A one-way hashing function is a concept in cryptography that is used to provide integrity and nonrepudiation. Hash functions are designed to be relatively easy to compute one way but extremely difficult to undo or reverse. Hashing is designed to provide a unique data fingerprint that will materially change in the event of data alteration or tampering. Hashed values or message digests are the result of a variable amount of data being mapped onto a fixed-length field. Hashes are not used for encryption but rather for authentication and for ensuring integrity and providing nonrepudiation. A one-way hash function is also known as a fingerprint.

Some of the most common current and historical hashing algorithms include the following:

• Message Digest 2 (MD2)—An older one-way hash function used in the privacy-enhanced mail (PEM) protocols along with MD5. It produces a 128-bit hash value for an arbitrary input. It is similar in structure to MD4 and MD5 but is slower and less secure.

• Message Digest 4 (MD4)—A one-way hash function that provides a 128-bit hash of the input message. Although faster and more secure than MD2, it also has been shown to contain vulnerabilities.

• Message Digest 5 (MD5)—An improved and redesigned version of MD4, producing a 128-bit hash. MD5 is the most common cryptographic hashing algorithm in current use.

• HAVAL—A variable-length, one-way hash function and modification of MD5. HAVAL processes the messages in blocks of 1,024 bits, twice that of MD5, and is faster than MD5.

• Secure Hash Algorithm-0/1 (SHA-0/1)—Provides a 160-bit fingerprint. SHA-0 and SHA-1 are no longer considered secure and are vulnerable to attacks.

• Secure Hash Algorithm-2 (SHA-2)—A group of SHA algorithms that each processes messages up to 512-bit blocks and adds padding if needed to get the data to added up to the right number of bits. SHA also includes other versions, including SHA-256 and SHA-512, which are part of the SHA-2 group.

• Secure Hash Algorithm-3 (SHA-3)—Formally known as Keccak, this algorithm was selected in 2012 as the NIST SHA-3 standard. It supports the same key lengths as SHA-2 but is far more secure.

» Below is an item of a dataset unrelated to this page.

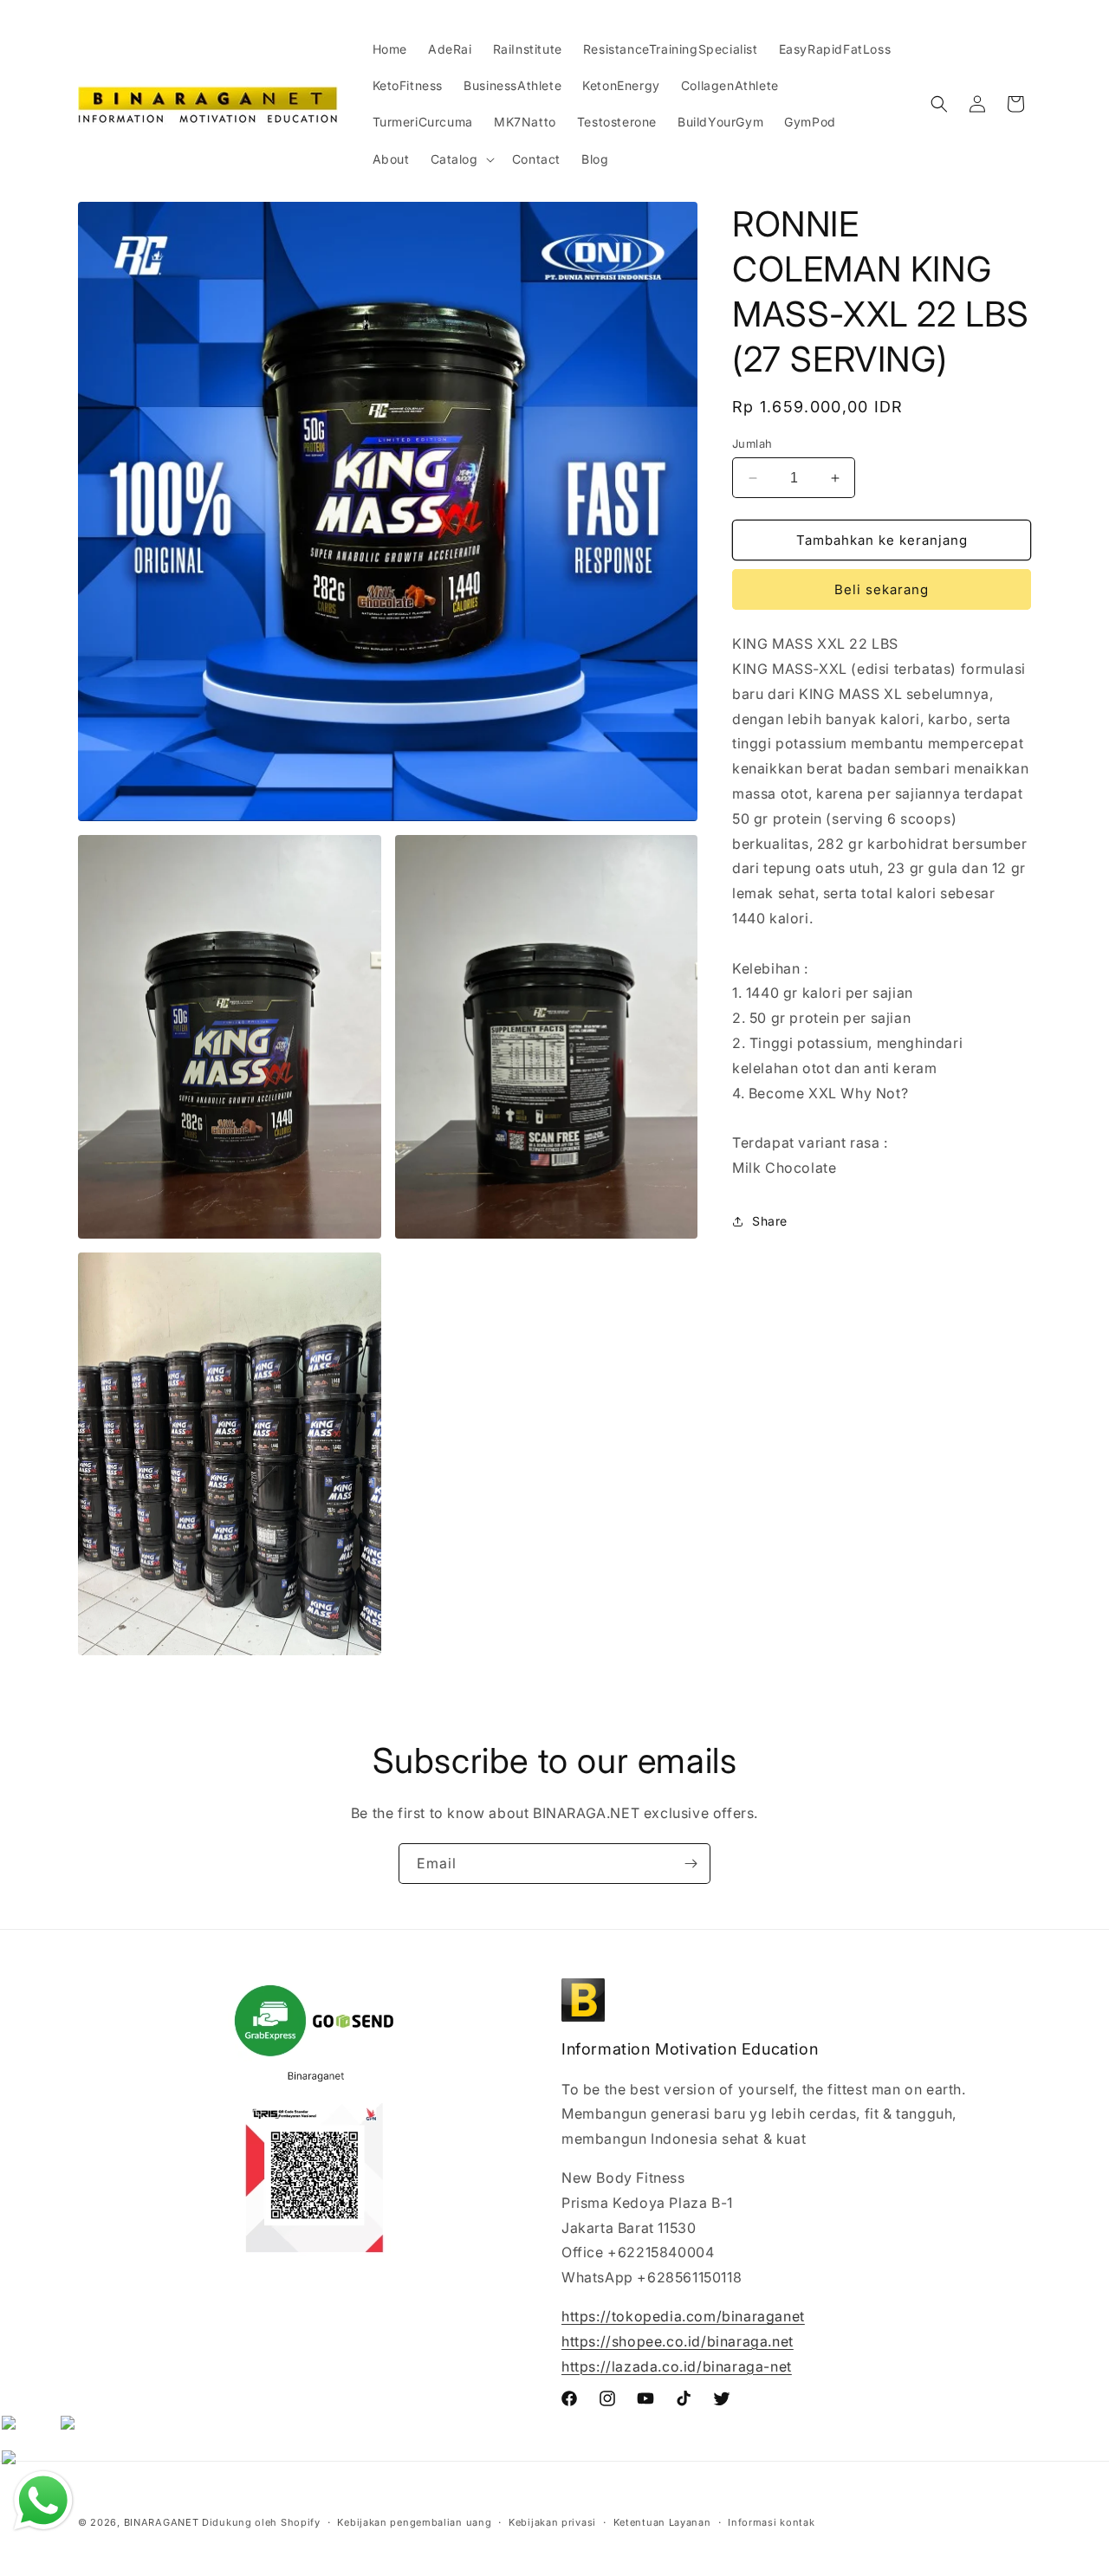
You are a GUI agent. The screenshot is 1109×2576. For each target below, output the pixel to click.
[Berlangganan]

Because the hashing process is a one-way function that produces statistically distinct output for any input, any change to the data being hashed will result in a completely different hash output. To get a better idea of how hashing works, let’s look at an extremely simple (and very insecure) hashing function. In our sample function, we add the ASCII (American Standard Code for Information Interchange) values of the first three characters of the input string, and then we subtract 96. The reason we subtract 96 is that the lowest ASCII value for printable characters is 32 (the space character), and therefore, the lowest value for a string of three spaces would be 96. By subtracting 96, we map our output values to the range of 0 to 282. TABLE 3-3 shows the results of our simple hashing algorithm. (Clearly, this algorithm is too simple to use in a real application because it encounters frequent collisions. Hashing any strings that start with the same three letters will return the same hash value. This is not desired behavior for a good hashing function.